As Thursday and Win (Caroline O’Neill) settle in for a night of the reassuring police show Jolly For Short, a crimewave is taking place across Oxford. Reports of stolen cars and wanton criminal damage flood into the station, linked to a debauched group of university undergraduates with connections in high places, which take a turn for the serious after a homeless man is found dead. Morse is continuing his investigation into the missing Brenda Lewis, a case he is convinced is linked to Blenheim Vale, but his attentions are distracted by another missing persons case – a notable artist, whose work adorns the covers of a series of paperback mysteries. The murder of a uniformed copper sees Bright command all hands on deck, and may help Morse and Thursday bring their cases together.


‘Uniform’ reflected on the cliches of the police drama


You have to give kudos to writer Russell Lewis for the amount that he packs into two hours. There are a lot of things going on – multiple murders and crimes, the character dynamics, and the ongoing storyline that is bringing the show to its end. The TV show framing allowed for more meta material, as ‘Uniform’ reflected on the cliches of the police drama, and gave us a chance for a wonderful performance by Kevin McNally as the lead role (sadly, the episode is so full, we barely see him or much of his supporting cast). Lewis also gives us some dreadfully unpleasant villains in the form of the undergraduates, and the scenes in which Thursday slaps them down are so satisfying.

Primarily, though, ‘Uniform’ is concerned with the past (and not only through a reference to Kent Finn as the author of the paperbacks). We truly return to Blenheim Vale, and it shows our characters at their best (and their actors just as superb) – this was an episode in which, one by one, our characters chose to do what was right. Lesser has a couple of moments in the sun, taking charge of the policeman’s murder and then choosing to ignore his superiors because he trusts his men – it was a scene in which I audibly cheered. There’s also some fantastic head-to-heads between Morse and Thursday, the former keen to get justice for Blenheim Vale and the latter having to think about his future and his growing family. The weight of what is to come is carried by both the men, and Evans and Allam convey that perfectly.

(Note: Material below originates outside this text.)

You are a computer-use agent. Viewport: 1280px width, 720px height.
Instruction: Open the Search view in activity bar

she’s not truly in love with Strange, but rather the stability he appears to offer


On that note, Sam tells Joan (Sara Vickers) something we’ve all been thinking for a while – that she’s not truly in love with Strange, but rather the stability he appears to offer, and he encourages her to follow her heart. This scene, in which the two siblings share ice creams and think about the future, is so well-acted, and a sign of a show comfortable in its more intimate moments. Of course, with this being a prequel, we know how things must pan out, but it’s still brutal to see. The way that it’s linked to Blenheim Vale and the cover-up of the corruption story, it’s a very ominous development for what lies ahead. A phone call to Thursday, hinting at major force behind the cover-up, does not bode well for characters we’ve grown to love.

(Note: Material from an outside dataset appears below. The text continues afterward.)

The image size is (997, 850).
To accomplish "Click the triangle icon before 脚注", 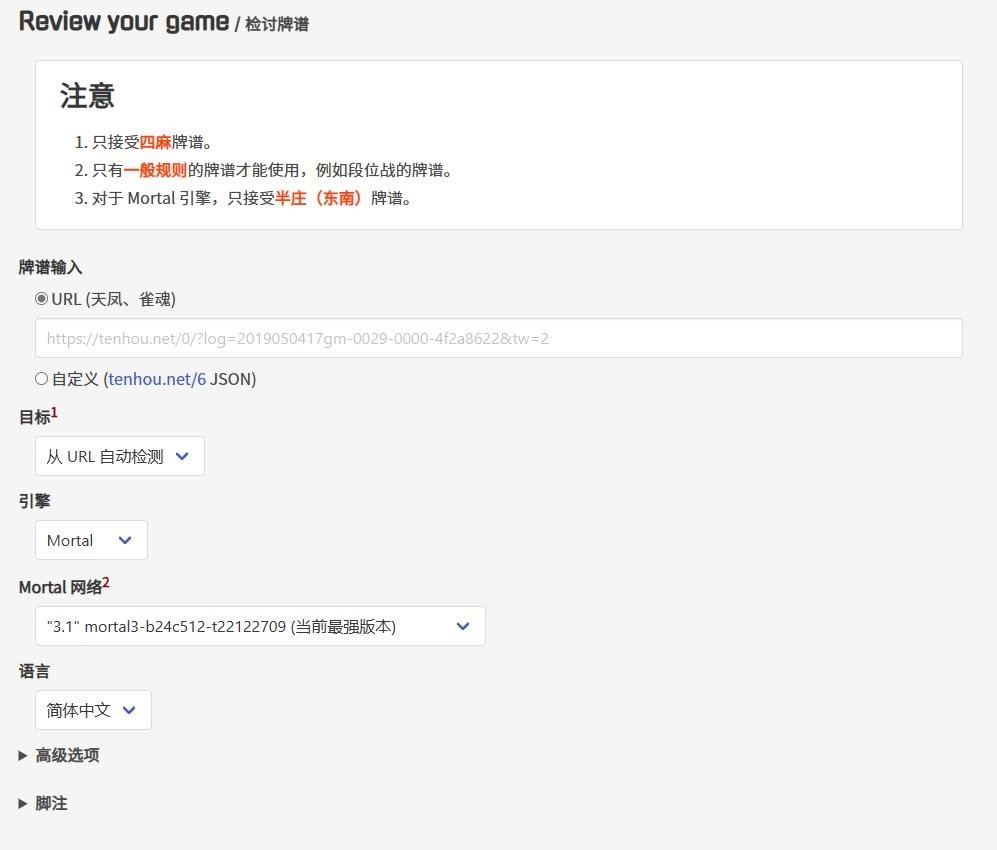I will (x=23, y=804).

Next week is the last ever episode of Endeavour, perhaps appropriately titled ‘Exeunt’, and it’s going to be a tough wait until then. Everything seems on a collision course, and after that final scene and an unexpected arrival, we’re likely to get to the bottom of the darkest case in the show’s history. But what will happen to shatter Morse and Thursday’s relationship in the process? I don’t know, and I’m prepared to be blown away.

Comments (2)

  • I’m stunned that no one on this side of the Atlantic, as far as I know, has noted the fact that Andrew Lewis — the first murder victim in last week’s episode — and his mother Brenda, who was one of the bodies found at Blenheim Vale this week, are from Newcastle. Who wants to bet that Andrew had a young son named Robbie??

  • A homage to A Clockwork Orange right at the start of the episode from the music to the white suits and homeless.